The Met Police employed more than 1,000 officers without checking their references before they started on the force.
The new recruits are said to have been employed after the 2021 rape, kidnap and murder of Sarah Everard by Wayne Couzens, an officer in the Metropolitan Police’s elite parliamentary and diplomatic protection squad.
It comes despite a promise from Sir Mark Rowley, the Met commissioner, to root out rotten officers following the major scandal that dropped Britain’s jaw.
Despite official guidance from the College of Policing, Clare Davies, the Met’s human resources chief, decided in early 2020 to waive reference checks or seek them retrospectively.

She was subsequently promoted by Rowley and is now paid more than £235,000 a year.
Before being employed, the recruits would have been vetted to check for red flags, such as prior convictions or family connections to criminality.
Official guidelines also required forces to obtain character references from previous employers or educational institutions going back three years.
According to police sources, references were frequently never followed up on, even though some were acquired after a new hire joined the Met.

‘Once they were in, that was it; the reference checks were swept under the carpet,’ one official said.
It came at a time when Boris Johnson’s government wanted forces across the nation to recruit 20,000 additional officers over three years.
The Met was under pressure to employ more than 4,500 new recruits, but only managed to sign up 3,468.
Couzens, the discredited former officer, now 54, had been able to go on undetected at the Met for years due to failures in vetting that didn’t flag he had a history of sexual offending dating back to as far as 2015.
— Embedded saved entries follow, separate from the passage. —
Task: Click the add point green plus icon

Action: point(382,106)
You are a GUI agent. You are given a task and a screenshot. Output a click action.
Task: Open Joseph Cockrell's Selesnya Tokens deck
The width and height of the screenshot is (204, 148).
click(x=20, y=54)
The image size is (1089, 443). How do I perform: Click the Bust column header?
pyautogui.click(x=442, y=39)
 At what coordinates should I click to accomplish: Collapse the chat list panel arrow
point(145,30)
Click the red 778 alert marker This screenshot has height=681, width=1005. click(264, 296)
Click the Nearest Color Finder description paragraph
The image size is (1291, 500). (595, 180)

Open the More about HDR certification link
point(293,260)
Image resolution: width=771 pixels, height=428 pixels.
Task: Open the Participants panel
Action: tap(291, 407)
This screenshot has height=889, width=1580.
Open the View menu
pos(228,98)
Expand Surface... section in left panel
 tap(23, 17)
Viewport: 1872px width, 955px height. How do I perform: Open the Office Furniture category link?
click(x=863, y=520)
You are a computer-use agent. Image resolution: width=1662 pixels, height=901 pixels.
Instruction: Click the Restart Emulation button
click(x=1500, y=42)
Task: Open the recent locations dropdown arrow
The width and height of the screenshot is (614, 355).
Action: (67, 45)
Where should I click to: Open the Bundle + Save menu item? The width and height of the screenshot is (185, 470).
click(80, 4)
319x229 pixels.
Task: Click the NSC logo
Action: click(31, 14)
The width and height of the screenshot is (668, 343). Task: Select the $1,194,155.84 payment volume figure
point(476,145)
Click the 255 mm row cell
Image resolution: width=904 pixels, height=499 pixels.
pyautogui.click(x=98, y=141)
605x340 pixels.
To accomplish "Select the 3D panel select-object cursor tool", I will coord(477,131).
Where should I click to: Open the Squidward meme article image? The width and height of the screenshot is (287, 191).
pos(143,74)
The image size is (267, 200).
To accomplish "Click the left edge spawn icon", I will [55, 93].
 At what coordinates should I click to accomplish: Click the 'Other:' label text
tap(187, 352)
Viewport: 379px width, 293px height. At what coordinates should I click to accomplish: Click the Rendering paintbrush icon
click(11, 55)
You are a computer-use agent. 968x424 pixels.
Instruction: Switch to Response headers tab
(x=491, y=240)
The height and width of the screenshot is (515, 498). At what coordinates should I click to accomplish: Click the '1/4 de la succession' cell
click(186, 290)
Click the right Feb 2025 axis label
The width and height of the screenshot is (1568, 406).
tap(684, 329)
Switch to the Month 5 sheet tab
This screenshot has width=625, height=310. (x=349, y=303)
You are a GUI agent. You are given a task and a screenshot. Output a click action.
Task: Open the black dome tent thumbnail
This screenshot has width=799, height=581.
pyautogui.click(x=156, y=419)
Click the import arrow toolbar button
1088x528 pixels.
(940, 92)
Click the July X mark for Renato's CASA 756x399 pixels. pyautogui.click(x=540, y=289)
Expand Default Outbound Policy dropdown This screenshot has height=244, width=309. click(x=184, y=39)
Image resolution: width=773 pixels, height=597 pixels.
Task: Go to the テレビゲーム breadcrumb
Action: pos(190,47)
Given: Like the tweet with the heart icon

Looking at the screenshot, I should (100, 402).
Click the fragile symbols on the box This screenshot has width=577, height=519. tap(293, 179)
A separate review into the Met’s culture and norms by Baroness Casey in 2023 described the force as institutionally racist, misogynistic and homophobic.
There were more monsters in the Metropolitan police besides Couzens.
Reprobate rapist Cliff Mitchell, an ex-Met police officer, carried out more than 50 sex attacks against two female victims – one of them a child – between 2014 and 2023.
He was found guilty of 10 counts of rape, three counts of rape of a child under 13, one count of kidnap and breach of a non-molestation order.
The 24-year-old was jailed for life with a minimum term of 13 years and 225 days at Croydon Crown Court in May 2024.
David Carrick, 49, is currently serving a life sentence after he was convicted of 85 offences, including 48 rapes against a dozen women.
He was a Met officer for 20 years until his detention in 2021. Yet from 2009 he served in the Parliamentary and Diplomatic Protection Unit, which requires one of the highest security clearances for a police officer.
According to Met Commissioner Sir Rowley, a plan is in place to guarantee vetting evaluations of active officers who might have been charged with sexual misconduct or exhibiting other negative patterns of behaviour.
The High Court, however, decided earlier this month that it was illegal to fire Lino Di Maria, a sergeant whose warrant card was revoked after he failed vetting.
Mr. Di Maria denies all of the charges against him, including rape, sexual assault, indecent exposure, and domestic abuse.
Sir Rowley described the ruling as leaving policing in ‘a hopeless position’.
He said: ‘We now have no mechanism to rid the Met of officers who are not fit to hold vetting [clearance] — those who cannot be trusted to work with women or enter the homes of vulnerable people. It is absurd that we cannot lawfully sack them.’
In response to the failure of satisfactory reference checks, he added: ‘Londoners rightly expect the highest standards from our officers and staff, and we’ve overhauled our vetting and professional standards processes as part of our ‘New Met for London’ plan.
‘We are continuing to strengthen our approach, taking account of learning from inquiries by Baroness Casey and Dame Elish Angiolini. We have recruited extra vetting officers, introduced a new force policy and decision-making framework, and invested in new technology to make sure only those with the highest standards serve in the Met.’
Over thirty years ago, vetting was a significant part of the process and rightly so. It just goes to show how frantic they are to keep police numbers up at the risk and safety of the public. All references, vetting, credit checks, full employment history et cetera should be completed even before they progress onto the next phase, and reviews should be done at least every five years if not more frequently.
The police should be recruiting the best people to be police officers. They should not be selecting diverse, obese, small people and box tickers. We need the best possible people to protect us and to keep the streets safe.
Each day just keeps on giving me more affirmation that nothing is right with this country especially when references are not being checked for those who are supposed to uphold the law.
Yes! Politicians don’t care, managers don’t manage, councillors don’t council, and police don’t police.
There should also be compulsory drug testing and any prohibited substances in their system, they are sacked and lose their pension – that might prevent them passing around the crack pipe in cabinet meetings.
This is gross negligence and ineptitude. It’s no surprise police forces are in such a state. They’re being led by high-ranking officers promoted way above their pay scale and ability.
Standards have declined over the years. The Lemming police force has dropped off a cliff, and the public has been robbed of their hard-earned taxpaying money.
It appears that the Met do as they please until they are exposed, at which point they either cover it up or provide a pathetic apology and just continue. They appear to be under protection, but from whom?